You open the monitoring panel, and the number looks wrong
GPU utilization: 38%.
If you’ve deployed AI workloads in production, you’ve probably had this moment. The number feels like an accusation — the hardware is “idle,” money is being burned, and something must be broken. The instinct is to treat utilization as a scoreboard: higher is better, lower means waste.
That instinct is understandable, but it leads to some of the most persistent misdiagnoses in AI infrastructure. Low utilization is common in real AI systems, and by itself it doesn’t tell you whether the hardware is being wasted. In many cases, the system is working as hard as the workload allows — the bottleneck just isn’t where the utilization counter is looking.
What the utilization number actually captures
GPU utilization, as reported by tools like nvidia-smi, is not “percentage of performance being used.” It’s a measurement tool’s estimate of how much time the GPU had at least one active kernel during a sampling window.

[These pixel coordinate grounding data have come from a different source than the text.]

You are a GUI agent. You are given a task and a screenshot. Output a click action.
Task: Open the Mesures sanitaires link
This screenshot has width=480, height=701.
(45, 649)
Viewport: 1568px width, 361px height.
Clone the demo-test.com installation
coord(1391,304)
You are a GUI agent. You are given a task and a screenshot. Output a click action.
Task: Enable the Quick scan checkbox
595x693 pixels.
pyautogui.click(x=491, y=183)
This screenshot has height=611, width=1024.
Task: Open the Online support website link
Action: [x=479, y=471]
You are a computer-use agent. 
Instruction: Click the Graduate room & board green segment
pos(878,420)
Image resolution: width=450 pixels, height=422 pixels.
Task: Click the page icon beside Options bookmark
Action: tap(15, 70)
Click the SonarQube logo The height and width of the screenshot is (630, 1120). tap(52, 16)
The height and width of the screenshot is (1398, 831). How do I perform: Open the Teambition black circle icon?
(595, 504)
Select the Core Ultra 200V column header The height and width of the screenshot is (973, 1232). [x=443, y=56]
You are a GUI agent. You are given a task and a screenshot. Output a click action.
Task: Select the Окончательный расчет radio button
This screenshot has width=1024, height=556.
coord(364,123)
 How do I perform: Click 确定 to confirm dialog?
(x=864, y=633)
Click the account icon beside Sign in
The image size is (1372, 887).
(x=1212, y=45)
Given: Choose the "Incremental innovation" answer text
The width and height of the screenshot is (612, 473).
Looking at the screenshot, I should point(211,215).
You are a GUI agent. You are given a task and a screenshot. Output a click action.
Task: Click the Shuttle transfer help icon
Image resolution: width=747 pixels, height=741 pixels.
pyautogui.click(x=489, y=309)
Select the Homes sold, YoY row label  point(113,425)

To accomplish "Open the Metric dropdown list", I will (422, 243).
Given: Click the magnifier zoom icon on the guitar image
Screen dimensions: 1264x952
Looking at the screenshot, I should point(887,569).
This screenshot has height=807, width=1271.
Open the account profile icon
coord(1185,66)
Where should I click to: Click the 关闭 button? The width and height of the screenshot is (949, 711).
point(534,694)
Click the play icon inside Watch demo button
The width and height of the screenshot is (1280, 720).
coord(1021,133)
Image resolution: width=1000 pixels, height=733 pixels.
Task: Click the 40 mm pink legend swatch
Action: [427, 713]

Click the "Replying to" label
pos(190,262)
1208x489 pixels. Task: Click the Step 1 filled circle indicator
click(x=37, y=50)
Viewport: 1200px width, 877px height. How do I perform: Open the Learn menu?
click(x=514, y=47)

That definition is narrower than most people realize.
It focuses primarily on compute unit activity and averages it across a time window that can hide the internal structure of the workload entirely. A workload that runs intense compute bursts separated by periods of memory-bound operations, synchronization, or host-side orchestration will report lower utilization than a workload that keeps the compute units continuously busy — even if both workloads are delivering comparable throughput for their respective tasks.
This isn’t a flaw in the metric. It’s a limitation of what a single aggregated number can express. Utilization is a proxy for one aspect of device activity, not a summary of system performance. The confusion happens when people treat it as the latter.
AI workloads are often not compute-bound
A large fraction of real inference work — especially autoregressive decoding with transformer models — is dominated by memory behavior rather than arithmetic throughput. When a workload is memory-bandwidth-bound, the compute units physically cannot stay fully occupied because they spend time waiting for data. The utilization counter shows this as “low utilization,” but what it actually reflects is that compute is not the limiter.
The same pattern appears with irregular operators, small batch sizes, frequent synchronization between operations, and workloads with unfavorable memory access patterns. In all of these cases, the GPU is not “idle” in any meaningful sense — the system is doing real work, it’s just that the work doesn’t look like continuous arithmetic from the compute units’ perspective.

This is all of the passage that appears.